▶ SELECTED TEXT
################
Correlation, Agreement, and Treatment Misclassification of Sampson and Friedewald Equations for Estimated LDL-Cholesterol Across Triglyceride Levels
Tóm tắt
Objectives: Concordance between calculated and directly measured LDL- C levels, as assessed by various measures of test accuracy (correlation coefficient, Bland-Altman plot and percentage of patients misclassified at LDL-C treatment thresholds).
Methods: The study was conducted on data from 1277 subjects who measured all four lipid tests (triglycerides, total cholesterol, LDL-C, HDL-C). The LDL-C level measured by β-quantification derived method and the calculated LDL-C using formulas (Sampson, Friedewald) were analyzed for Pearson correlation with the correlation coefficient and regression equations. The agreement was assessed using Bland-Altman plots, and the percentage of patients misclassified at LDL-C treatment thresholds was evaluated using Cohen’s Kappa statistic.
################
▶ EXERCISE DATA

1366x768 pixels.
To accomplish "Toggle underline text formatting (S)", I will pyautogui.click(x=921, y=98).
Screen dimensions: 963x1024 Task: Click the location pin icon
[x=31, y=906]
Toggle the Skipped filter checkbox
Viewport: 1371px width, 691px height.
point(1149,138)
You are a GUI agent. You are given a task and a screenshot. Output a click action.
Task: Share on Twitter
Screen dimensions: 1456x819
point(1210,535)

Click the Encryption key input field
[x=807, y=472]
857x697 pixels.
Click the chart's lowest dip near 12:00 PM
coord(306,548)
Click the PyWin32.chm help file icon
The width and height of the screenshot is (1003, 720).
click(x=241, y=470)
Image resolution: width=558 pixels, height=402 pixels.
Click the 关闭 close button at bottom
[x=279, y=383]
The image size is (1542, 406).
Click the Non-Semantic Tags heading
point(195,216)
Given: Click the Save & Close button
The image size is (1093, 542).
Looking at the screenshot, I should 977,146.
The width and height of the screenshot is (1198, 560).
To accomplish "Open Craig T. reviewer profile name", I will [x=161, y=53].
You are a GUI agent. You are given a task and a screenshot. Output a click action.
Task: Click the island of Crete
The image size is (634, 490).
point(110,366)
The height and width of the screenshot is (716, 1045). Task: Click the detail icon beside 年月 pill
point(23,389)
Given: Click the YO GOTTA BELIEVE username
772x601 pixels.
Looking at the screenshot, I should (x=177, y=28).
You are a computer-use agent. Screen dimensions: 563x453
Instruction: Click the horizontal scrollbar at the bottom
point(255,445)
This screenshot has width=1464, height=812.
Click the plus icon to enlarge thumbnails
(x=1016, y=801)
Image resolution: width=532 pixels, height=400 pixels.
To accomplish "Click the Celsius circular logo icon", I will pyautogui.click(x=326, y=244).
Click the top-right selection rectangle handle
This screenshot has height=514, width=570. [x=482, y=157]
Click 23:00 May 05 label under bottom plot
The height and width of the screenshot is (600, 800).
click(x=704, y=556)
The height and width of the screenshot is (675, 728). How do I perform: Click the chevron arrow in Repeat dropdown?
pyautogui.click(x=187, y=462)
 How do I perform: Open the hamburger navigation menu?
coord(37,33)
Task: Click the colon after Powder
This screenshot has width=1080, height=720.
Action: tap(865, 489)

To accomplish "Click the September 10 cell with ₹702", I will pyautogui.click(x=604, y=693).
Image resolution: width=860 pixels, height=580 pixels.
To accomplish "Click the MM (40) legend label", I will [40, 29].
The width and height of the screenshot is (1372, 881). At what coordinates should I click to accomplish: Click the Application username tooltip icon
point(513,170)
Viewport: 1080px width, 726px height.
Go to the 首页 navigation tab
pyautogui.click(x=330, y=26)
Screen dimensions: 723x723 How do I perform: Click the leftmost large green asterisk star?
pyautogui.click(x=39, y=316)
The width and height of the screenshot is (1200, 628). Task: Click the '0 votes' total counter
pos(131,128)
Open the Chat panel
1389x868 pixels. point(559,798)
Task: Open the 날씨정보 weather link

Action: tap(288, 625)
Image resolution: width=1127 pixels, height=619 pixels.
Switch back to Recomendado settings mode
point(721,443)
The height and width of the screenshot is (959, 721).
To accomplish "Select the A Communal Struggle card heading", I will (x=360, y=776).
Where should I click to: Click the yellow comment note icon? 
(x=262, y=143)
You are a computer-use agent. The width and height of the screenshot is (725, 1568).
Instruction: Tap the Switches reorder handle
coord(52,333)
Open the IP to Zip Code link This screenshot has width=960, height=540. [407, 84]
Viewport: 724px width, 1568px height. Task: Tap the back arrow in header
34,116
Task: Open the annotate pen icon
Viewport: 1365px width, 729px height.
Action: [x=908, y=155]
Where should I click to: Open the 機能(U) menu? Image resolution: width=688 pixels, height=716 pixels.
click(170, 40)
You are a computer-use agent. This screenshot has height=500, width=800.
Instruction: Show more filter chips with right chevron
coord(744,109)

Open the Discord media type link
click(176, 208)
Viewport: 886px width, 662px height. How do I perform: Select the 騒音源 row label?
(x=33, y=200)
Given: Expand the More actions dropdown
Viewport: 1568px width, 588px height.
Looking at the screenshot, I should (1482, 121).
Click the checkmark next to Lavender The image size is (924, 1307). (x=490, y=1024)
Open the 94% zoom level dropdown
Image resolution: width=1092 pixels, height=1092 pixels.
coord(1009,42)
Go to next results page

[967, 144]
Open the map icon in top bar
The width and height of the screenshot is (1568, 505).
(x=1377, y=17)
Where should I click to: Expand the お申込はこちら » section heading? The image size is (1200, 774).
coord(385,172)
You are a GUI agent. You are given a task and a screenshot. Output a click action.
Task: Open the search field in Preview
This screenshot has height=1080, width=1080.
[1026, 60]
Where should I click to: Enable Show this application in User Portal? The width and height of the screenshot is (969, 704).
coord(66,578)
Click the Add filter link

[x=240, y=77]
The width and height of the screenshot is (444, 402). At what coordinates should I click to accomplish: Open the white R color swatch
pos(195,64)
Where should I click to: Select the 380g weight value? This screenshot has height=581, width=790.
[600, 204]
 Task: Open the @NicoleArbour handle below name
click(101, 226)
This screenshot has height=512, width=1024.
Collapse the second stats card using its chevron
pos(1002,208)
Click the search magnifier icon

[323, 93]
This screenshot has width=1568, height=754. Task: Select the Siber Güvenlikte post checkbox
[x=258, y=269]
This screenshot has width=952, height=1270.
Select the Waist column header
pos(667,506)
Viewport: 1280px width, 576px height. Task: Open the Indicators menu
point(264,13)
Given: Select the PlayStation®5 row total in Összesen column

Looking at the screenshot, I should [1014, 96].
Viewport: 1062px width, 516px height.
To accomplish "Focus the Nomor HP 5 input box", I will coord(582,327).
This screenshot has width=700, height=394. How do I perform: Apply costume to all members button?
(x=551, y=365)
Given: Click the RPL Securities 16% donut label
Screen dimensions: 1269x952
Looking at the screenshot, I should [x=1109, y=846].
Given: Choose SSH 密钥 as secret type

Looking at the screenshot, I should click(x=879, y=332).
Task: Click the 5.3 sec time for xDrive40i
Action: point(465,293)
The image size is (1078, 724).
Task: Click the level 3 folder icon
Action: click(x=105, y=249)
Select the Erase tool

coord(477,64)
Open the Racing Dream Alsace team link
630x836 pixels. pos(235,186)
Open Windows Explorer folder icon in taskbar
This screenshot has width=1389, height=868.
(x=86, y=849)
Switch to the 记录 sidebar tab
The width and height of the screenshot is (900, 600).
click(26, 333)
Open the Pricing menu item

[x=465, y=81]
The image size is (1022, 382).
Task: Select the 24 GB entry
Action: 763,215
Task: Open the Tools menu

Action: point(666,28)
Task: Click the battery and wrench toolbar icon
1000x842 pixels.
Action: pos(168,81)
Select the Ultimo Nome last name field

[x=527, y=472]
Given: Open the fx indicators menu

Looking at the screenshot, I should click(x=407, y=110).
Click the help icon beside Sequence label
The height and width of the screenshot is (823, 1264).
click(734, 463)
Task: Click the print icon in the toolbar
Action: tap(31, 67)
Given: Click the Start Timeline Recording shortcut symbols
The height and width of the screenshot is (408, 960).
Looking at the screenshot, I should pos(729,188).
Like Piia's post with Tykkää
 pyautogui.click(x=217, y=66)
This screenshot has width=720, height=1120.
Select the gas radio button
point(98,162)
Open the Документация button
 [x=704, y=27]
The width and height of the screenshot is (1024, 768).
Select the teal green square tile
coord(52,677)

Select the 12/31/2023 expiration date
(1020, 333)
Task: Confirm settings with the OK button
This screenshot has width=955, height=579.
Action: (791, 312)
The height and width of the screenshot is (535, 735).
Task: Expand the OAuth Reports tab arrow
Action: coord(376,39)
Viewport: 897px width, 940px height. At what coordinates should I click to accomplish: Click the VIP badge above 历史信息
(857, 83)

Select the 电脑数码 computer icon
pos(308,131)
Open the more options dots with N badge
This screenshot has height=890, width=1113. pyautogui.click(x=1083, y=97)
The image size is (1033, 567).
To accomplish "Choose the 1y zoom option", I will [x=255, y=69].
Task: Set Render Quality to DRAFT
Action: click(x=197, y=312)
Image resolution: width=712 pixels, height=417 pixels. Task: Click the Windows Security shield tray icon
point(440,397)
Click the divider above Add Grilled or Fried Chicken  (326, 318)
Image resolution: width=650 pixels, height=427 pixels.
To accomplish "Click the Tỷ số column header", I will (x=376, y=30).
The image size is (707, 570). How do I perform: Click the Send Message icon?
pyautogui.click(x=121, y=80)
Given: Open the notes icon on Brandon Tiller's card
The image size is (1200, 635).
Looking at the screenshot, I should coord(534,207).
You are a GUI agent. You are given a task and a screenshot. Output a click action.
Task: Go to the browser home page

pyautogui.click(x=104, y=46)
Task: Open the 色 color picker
################
▶ TASK LIST
a. From the LDL-cholesterol abstract, set down the passage starting at "Methods: The study" and ending at "Cohen’s Kappa statistic.".
b. Using the LDL-cholesterol abstract, decide whether each statement agrees with it, answering yes or no and quoting the deciding words: (i) The study drew on data from 1277 subjects. (ii) Agreement was assessed with Cohen's Kappa statistic. (iii) Measured LDL-C came from a β-quantification derived method.
The entries have nothing to do with the LDL-cholesterol abstract.

▶ PER-TASK OUTPUTS
a.
Methods: The study was conducted on data from 1277 subjects who measured all four lipid tests (triglycerides, total cholesterol, LDL-C, HDL-C). The LDL-C level measured by β-quantification derived method and the calculated LDL-C using formulas (Sampson, Friedewald) were analyzed for Pearson correlation with the correlation coefficient and regression equations. The agreement was assessed using Bland-Altman plots, and the percentage of patients misclassified at LDL-C treatment thresholds was evaluated using Cohen’s Kappa statistic.

b.
(i) Yes: "The study was conducted on data from 1277 subjects"
(ii) No: "The agreement was assessed using Bland-Altman plots"
(iii) Yes: "The LDL-C level measured by β-quantification derived method"